FADD Das Double-Nickase-Plasmid (h) besteht aus einem aufeinander abgestimmten Plasmidpaar, das für die hochspezifische Bearbeitung des FADD-Lokus in human-Zelllinien entwickelt wurde. Jedes Plasmid exprimiert eine Cas9-D10A-Nickase und eine spezifische sgRNA, die auf entgegengesetzte DNA-Stränge innerhalb von FADD abzielt. Wenn sie auf benachbarte Stellen auf entgegengesetzten DNA-Strängen gerichtet sind, erzeugen die beiden Nickasen versetzte Einzelstrang-Schnitte, die zusammen einen versetzten Doppelstrangbruch erzeugen, was eine koordinierte On-Target-Aktivität beider Guides erfordert. Der resultierende DNA-Bruch wird durch endogene zelluläre Reparaturwege behoben, meist durch nicht-homologe Endverknüpfung (NHEJ), was zu Insertionen oder Deletionen führt, die die FADD-Funktion stören. Durch die Notwendigkeit einer doppelten sgRNA-Bindung am Zielort erhöht der Doppel-Nick-Ansatz die Spezifität der Bearbeitung und bietet eine komplementäre CRISPR-Strategie für Anwendungen, bei denen eine zusätzliche Kontrolle über die Zielgenauigkeit gewünscht ist.

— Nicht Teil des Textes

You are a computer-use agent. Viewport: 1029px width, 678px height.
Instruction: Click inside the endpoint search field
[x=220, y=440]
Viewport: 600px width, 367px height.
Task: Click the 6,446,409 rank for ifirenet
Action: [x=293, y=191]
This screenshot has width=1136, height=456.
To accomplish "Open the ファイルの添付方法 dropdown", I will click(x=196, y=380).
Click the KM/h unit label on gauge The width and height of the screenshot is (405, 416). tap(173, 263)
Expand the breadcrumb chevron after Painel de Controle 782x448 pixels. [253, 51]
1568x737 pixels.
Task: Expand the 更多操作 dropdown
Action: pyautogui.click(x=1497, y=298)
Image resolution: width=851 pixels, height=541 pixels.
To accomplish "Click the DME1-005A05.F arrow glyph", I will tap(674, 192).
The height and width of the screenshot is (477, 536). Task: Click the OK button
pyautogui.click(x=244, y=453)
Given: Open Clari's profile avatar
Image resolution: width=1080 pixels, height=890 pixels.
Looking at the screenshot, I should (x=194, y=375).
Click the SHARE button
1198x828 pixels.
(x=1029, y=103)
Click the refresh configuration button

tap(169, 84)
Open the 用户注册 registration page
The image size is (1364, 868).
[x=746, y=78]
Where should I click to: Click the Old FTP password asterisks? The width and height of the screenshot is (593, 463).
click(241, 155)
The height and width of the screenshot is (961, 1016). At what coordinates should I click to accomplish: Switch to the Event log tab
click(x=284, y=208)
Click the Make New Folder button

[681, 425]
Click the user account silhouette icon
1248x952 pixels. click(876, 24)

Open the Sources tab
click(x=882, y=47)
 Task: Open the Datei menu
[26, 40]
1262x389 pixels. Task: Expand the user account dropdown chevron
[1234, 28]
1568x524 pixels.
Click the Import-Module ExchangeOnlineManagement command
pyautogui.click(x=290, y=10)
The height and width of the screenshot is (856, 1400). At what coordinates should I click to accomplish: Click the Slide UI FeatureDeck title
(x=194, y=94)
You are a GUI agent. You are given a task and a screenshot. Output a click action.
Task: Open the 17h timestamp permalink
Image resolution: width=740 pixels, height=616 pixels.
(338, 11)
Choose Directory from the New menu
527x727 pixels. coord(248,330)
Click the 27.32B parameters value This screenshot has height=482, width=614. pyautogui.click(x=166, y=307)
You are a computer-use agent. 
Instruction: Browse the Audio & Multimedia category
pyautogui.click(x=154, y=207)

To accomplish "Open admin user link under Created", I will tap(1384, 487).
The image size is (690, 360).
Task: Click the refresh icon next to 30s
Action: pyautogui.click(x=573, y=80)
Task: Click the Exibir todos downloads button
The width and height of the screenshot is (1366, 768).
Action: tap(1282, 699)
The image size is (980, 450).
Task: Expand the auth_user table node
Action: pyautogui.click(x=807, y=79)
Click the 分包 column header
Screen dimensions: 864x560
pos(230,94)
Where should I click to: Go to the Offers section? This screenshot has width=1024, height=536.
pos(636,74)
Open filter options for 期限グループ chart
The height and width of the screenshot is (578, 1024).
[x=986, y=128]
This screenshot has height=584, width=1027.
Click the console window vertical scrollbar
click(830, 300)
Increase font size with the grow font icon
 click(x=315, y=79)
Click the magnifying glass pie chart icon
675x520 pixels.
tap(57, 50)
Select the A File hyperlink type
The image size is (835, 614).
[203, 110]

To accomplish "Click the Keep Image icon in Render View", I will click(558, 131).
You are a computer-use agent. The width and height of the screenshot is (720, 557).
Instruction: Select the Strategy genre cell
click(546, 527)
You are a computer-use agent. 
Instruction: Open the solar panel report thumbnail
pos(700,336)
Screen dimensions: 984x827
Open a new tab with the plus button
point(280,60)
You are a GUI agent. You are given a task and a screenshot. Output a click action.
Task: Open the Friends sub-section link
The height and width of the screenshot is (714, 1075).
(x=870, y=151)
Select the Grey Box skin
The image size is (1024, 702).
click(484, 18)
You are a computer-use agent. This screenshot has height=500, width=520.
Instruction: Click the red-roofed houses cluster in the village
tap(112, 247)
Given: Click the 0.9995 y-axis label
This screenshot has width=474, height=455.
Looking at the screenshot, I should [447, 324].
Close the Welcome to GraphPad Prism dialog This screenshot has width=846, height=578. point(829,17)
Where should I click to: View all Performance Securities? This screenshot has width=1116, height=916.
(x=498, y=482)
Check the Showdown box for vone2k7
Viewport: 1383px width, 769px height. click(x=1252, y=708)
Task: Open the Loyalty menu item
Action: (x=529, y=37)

Um eine effiziente Identifizierung editierter Zellen zu unterstützen, kodiert ein Plasmid GFP zur fluoreszierenden Visualisierung transfizierter Populationen, während das Begleitplasmid ein Puromycin-Resistenzgen für die Antibiotika-Selektion trägt. Zusammen unterstützen diese Merkmale eine effiziente Anreicherung co-transfizierter Populationen und vereinfachen die Validierung von Klonen mit FADD-Störung.
Nur für Forschungszwecke. Nicht für diagnostische oder therapeutische Zwecke bestimmt.